* _GIVEN TEXT_:
The sizes make the box picture fall apart. On a 64-bit build, sys.getsizeof says that million-integer list is 8,000,056 bytes, while the name pointing at it is 8 bytes. One machine pointer. And it's the same 8 bytes whether the name holds the number 1 or that 8 MB list.

So b = a doesn't walk the list, allocate anything, or copy elements. It writes one pointer, and afterward id(a) == id(b) is True. Both names point at the exact same object. That 6.1 ns is just the cost of copying that pointer, and it stays 6.1 ns whether the list has ten items or ten million.
That 458,000x gap is what the box picture costs you. If you think a variable holds the list, you'll assume b = a makes a copy, then mutate a and wonder why b changed too. There's only one list. When you actually want a copy, ask for one (b = a[:], b = a.copy(), or copy.deepcopy(a)) and pay the 2,811 µs. Plain assignment never does.
Two names on one object has a name: aliasing. And one question predicts every bug it causes.
Local, global, and closure Python variables: the LEGB latency ladder
Python looks names up through four scopes: local, enclosing, global, built-in. That's LEGB, and each one costs a little more to read. Measured out, a local read runs about 2.38 ns, global 3.14, built-in 3.42, and a closure variable 1.82. So where a variable lives does affect read speed, a bit.
Here's the ladder, with the bytecode Python actually runs for each:
| Variable scope | Bytecode | ns / read | vs local |
|---|---|---|---|
Closure / nonlocal | LOAD_DEREF | 1.82 | 0.76× |
| Local | LOAD_FAST | 2.38 | 1.00× |
| Global | LOAD_GLOBAL | 3.14 | 1.32× |
Built-in (e.g. len) | LOAD_GLOBAL → builtins | 3.42 | 1.43× |

LEGB is just the search order for a bare name. Python checks Local first, then Enclosing, then Global, then the Built-in scope where len and print live. A local read is LOAD_FAST, which indexes a small array. A global is LOAD_GLOBAL, which hashes into the module dict. A built-in misses that dict and falls through to a second lookup, which is why len at 3.42 ns is the slowest name on the ladder.
Does making a variable local actually make it faster?
Kind of, but not by much. Making a global into a local takes you from 3.14 ns to 2.38 ns per read, so about 0.8 ns, roughly 30%. It's real, but nowhere near the big win people imply. It only starts to matter inside a tight loop that runs millions of times.

* _DATASET CONTENT_:
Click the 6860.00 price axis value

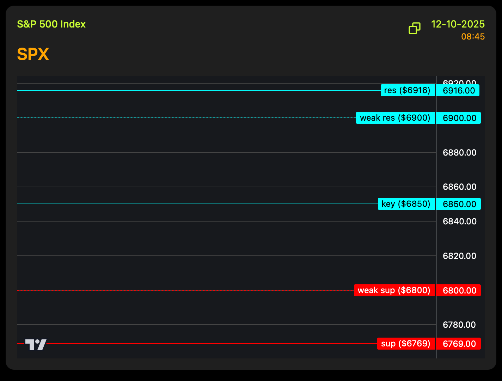tap(459, 187)
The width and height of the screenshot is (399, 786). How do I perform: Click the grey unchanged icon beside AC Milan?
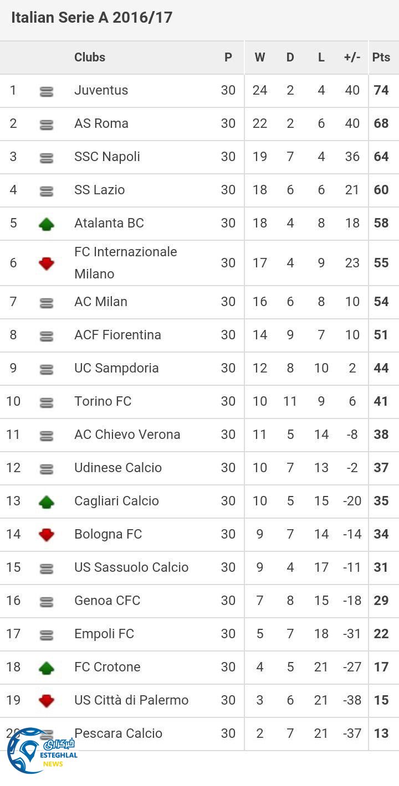click(x=47, y=303)
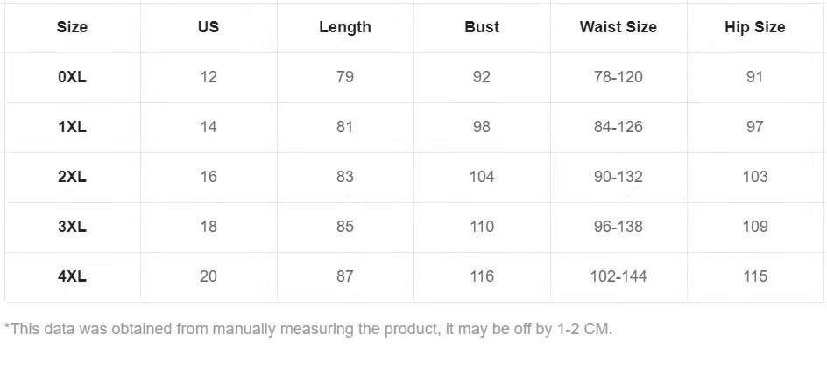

* _SET EXERCISE A_: In the Python variables text, can you swap "aliasing" for "name sharing" and give back the passage between "That 458,000x gap" and "speed, a bit.", inclusive?
* _SET EXERCISE B_: In the Python variables text, which bytecode does Python run to read a closure variable?
* _SET EXERCISE C_: Which ways of making an actual copy of the list does the Python variables text give?

* _WRITTEN ANSWER A_:
That 458,000x gap is what the box picture costs you. If you think a variable holds the list, you'll assume b = a makes a copy, then mutate a and wonder why b changed too. There's only one list. When you actually want a copy, ask for one (b = a[:], b = a.copy(), or copy.deepcopy(a)) and pay the 2,811 µs. Plain assignment never does.
Two names on one object has a name: name sharing. And one question predicts every bug it causes.
Local, global, and closure Python variables: the LEGB latency ladder
Python looks names up through four scopes: local, enclosing, global, built-in. That's LEGB, and each one costs a little more to read. Measured out, a local read runs about 2.38 ns, global 3.14, built-in 3.42, and a closure variable 1.82. So where a variable lives does affect read speed, a bit.

* _WRITTEN ANSWER B_: LOAD_DEREF

* _WRITTEN ANSWER C_:
b = a[:]
b = a.copy()
copy.deepcopy(a)